Le délit de très grande vitesse vient de connaître une évolution sensible par la récente loi du 9 juillet 2025 créant l’homicide routier et visant à lutter contre la violence routière :
Avant cette loi, le code de la route punissait « tout conducteur d’un véhicule à moteur qui, déjà condamné définitivement pour un dépassement de la vitesse maximale autorisée égal ou supérieur à 50 km/h, commet la même infraction en état de récidive dans les conditions prévues par le deuxième alinéa de l’article 132-11 du Code pénal ». Le délit correspondait donc à la récidive d’une première infraction : en effet, commis en infraction primaire, le dépassement de 50 km/h ou plus de la vitesse maximale autorisée était érigé en contravention de la cinquième classe, et ce n’était qu’en situation de récidive que l’infraction devenait délictuelle, punie de trois mois d’emprisonnement et de 3 750 euros d’amende.
Désormais, depuis la loi du 9 juillet 2025, est érigé en délit « le fait, pour tout conducteur d’un véhicule à moteur, de dépasser de 50 kilomètres à l’heure ou plus la vitesse maximale autorisée », ce qui revient à viser tout excès de vitesse répondant à ces conditions, y compris hors récidive, et donc à supprimer le premier degré de la réponse pénale auparavant emprunté aux contraventions. Le délit, qui reste puni de trois mois d’emprisonnement et de 3 750 euros d’amende, est ainsi devenu la seule référence de la « très grande vitesse », à l’exclusion de toute antériorité contraventionnelle.
La répression en ressort naturellement renforcée, à la mesure d’une insécurité routière aux effets dévastateurs, précisément visée par le procureur de la République et le préfet de Nice pour fonder leur déclaration commune sur les suites qu’ils envisagent en termes de garde à vue.
Une « très grande vitesse » est-elle en soi une mise en danger ?
La mise en danger renvoie au délit de risques causés à autrui, puni d’un an d’emprisonnement et de 15 000 € d’amende, et défini par le Code pénal comme « le fait d’exposer directement autrui à un risque immédiat de mort ou de blessures de nature à entraîner une mutilation ou une infirmité permanente par la violation manifestement délibérée d’une obligation particulière de prudence ou de sécurité imposée par la loi ou le règlement ». Il ne fait aucun doute que le dépassement de 50 km/h ou plus de la vitesse maximale autorisée est une violation manifestement délibérée d’une obligation particulière de sécurité prévue par la loi, et qu’est ainsi rejointe la définition du délit en ces termes.

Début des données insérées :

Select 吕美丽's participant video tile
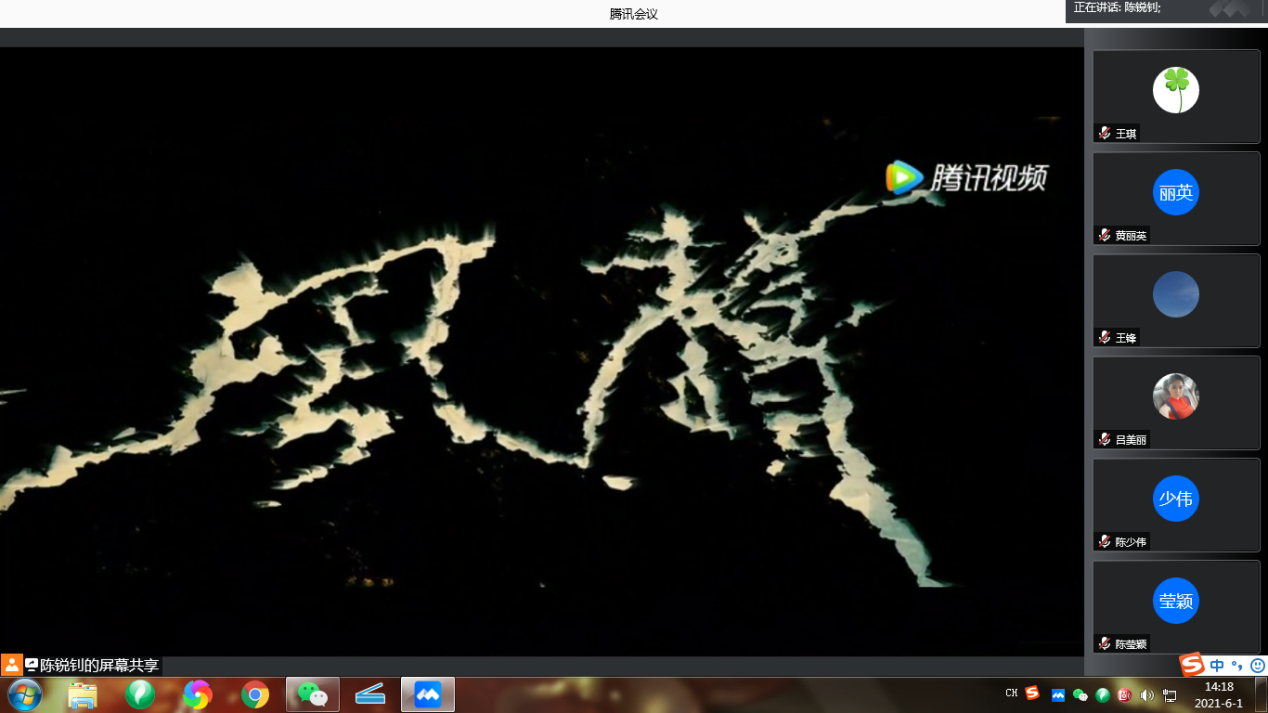1268x713 pixels. click(1176, 402)
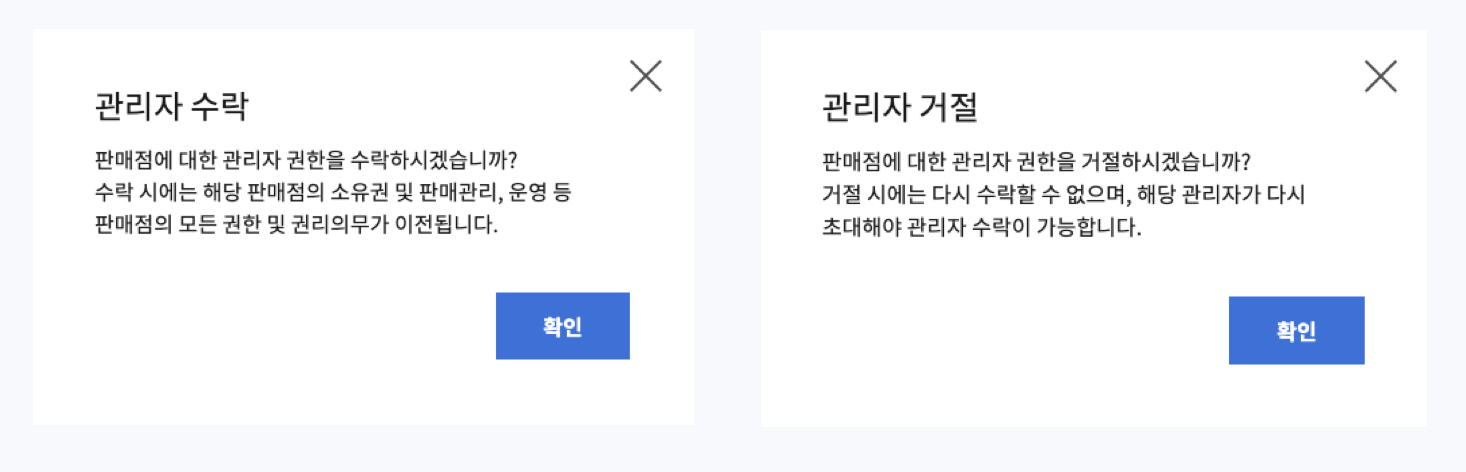Close the 관리자 수락 dialog with the X icon
This screenshot has width=1466, height=472.
coord(646,76)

Mais l’infraction n’est pas pour autant réalisée dans sa plénitude. En effet, la Cour de cassation juge, pour en admettre la matérialité, qu’il ne suffit pas d’établir la violation de la norme de prudence ou de sécurité imposée par la loi ou le règlement, mais qu’il faut encore la preuve d’un « comportement particulier » « s’ajoutant » à cette violation, ce qu’elle a plusieurs fois appliqué au dépassement de la vitesse autorisée. Par exemple, elle a censuré une cour d’appel qui avait condamné un automobiliste ayant roulé à une vitesse de 200 km/h un jour de grande circulation et à une heure particulièrement fréquentée, alors que ces seuls motifs ne caractérisaient pas un comportement particulier s’ajoutant au dépassement de la vitesse autorisée et exposant directement autrui à un risque immédiat. De même, elle a cassé un arrêt qui avait retenu une mise en danger d’autrui dans le fait de circuler à la vitesse de 215 km/h sur une portion d’autoroute limitée à 110 km/h, ayant relevé que le prévenu n’avait manifestement pas pris en compte les autres usagers de la route, nombreux à cette heure de la journée : mais cette motivation a été considérée comme insuffisante à « caractériser un comportement particulier, s’ajoutant au dépassement de la vitesse autorisée, ou l’existence de circonstances de fait particulières, exposant directement autrui à un risque immédiat de mort ou de blessures de nature à entraîner une mutilation ou une infirmité permanente ».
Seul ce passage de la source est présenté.